Author: Geoff Manaugh

[Images: The structural science of vortex rings. “A vortex ring forms when a very quick burst of fluid shoots out of an opening,” Freud writes – er, this article tells us. “As the fluid moves forwards, it spreads out and its front edges curl back. If the speed of the burst is fast enough, the curling fluid eventually curls all the way round, until it is travelling forwards again in the direction of the original burst.” Etc. So could such vortices be used as a new form of undersea propulsion – or perhaps an underwater art show, perfect vortices spiraling off through colored water, liquid crystals, magma? If you’re still curious, this PDF version of the New Scientist article mentioned above will tell you all about the fluid-mechanical work of Kamran Mohseni and Mory Gharib, including a brief aside on “superfluid gyros” and “vortex-formation velocity.”]

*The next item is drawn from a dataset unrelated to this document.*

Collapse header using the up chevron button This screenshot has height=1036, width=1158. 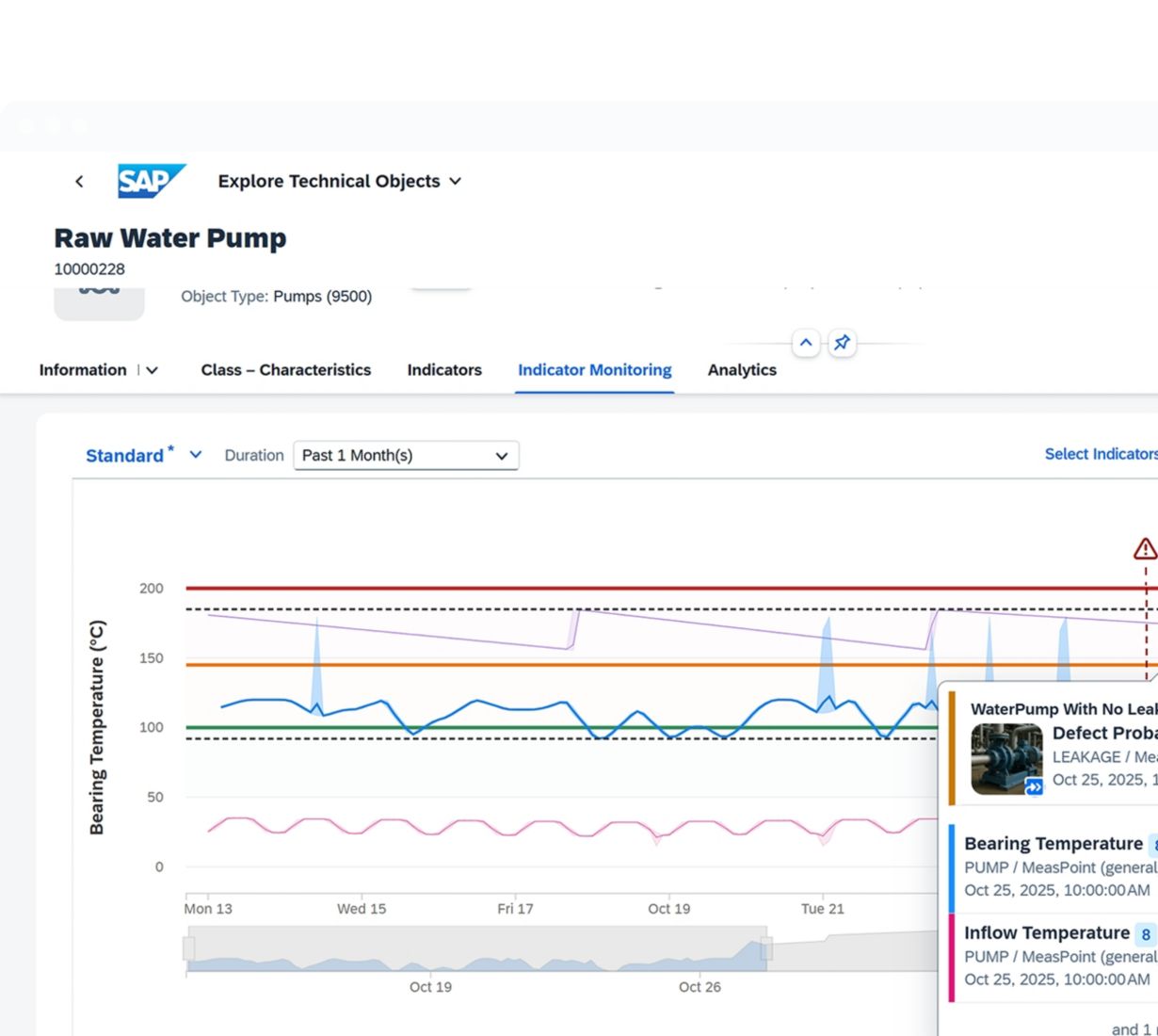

Though I may be late to the game here, I’ve recently discovered the origami of Eric Gjerde. These are all examples of his work, taken from Eric’s various flickr sets: surface become structure; paper, terrain; folds made into space and topography.

Methods, tips, techniques, etc., can all be found on his website.

(Somewhat related: the paper sculptures of Richard Sweeney).

Continuing our recent, if somewhat unexpected, ant theme, here is a project that maps the paths of walking ants.

The project, by Sean Dockray, consists of a short video loop that “documents a pheromonal portrait made by Argentine ants. While the ants in the video are real (they were shot in a single 45 minute long take) the trails are created in a piece of custom software, which tracks each ant frame-by-frame.”

“The more that ants walk on a particular path, the darker that paths gets. Over time, the paths either disappear or are reinforced by more walking. In this way, the video is a kind of mutable, spatialized collective memory.”

(See also Wormholes in Wood, and the almost unbelievable images of subterranean ant architecture at Nest-casting; and thanks to Sean Dockray for supplying the filmstills!).

[Image: Here we see phytoplankton illuminating the Denmark Strait, forming solar-mineral arabesques, glowing traces. “While phytoplankton are tiny taken by themselves, together they can cause color shifts in ocean water, which in turn is detected by orbiting spacecraft.” Next, you build triangular frames, squares and circles afloat on the ocean – then fill them all in with phytoplankton: a sea of shining geometry. Cubes of light cast adrift across the North Sea, photographed from below by divers. Courtesy European Space Agency].

In the Fall of 2001, Cabinet Magazine introduced us to Walter Tschinkel, a professor of entomology at Florida State University. Tschinkel “has been making plaster casts of ant nests since 1982, when he first heard of the strength of orthodontic plaster. The painstaking process involves pouring the plaster down the opening as quickly as it will go in. After the plaster hardens, the excavation begins, but the nest must be taken out piece by piece. (One harvester ant nest, for example, took some five gallons of plaster and came out in 180 pieces.)”

“Sometimes more than ten feet tall, the nests are as beautiful in structure as they are complex.”

In a fascinating research paper (available through Florida State University as a PDF), Tschinkel describes subterranean ants’ nests as “shaped voids in a soil matrix.” These casts, Tschinkel tells us, offer “an invaluable way to visualize ant colonies as they are, that is as a three-dimensional network of tunnels and chambers.”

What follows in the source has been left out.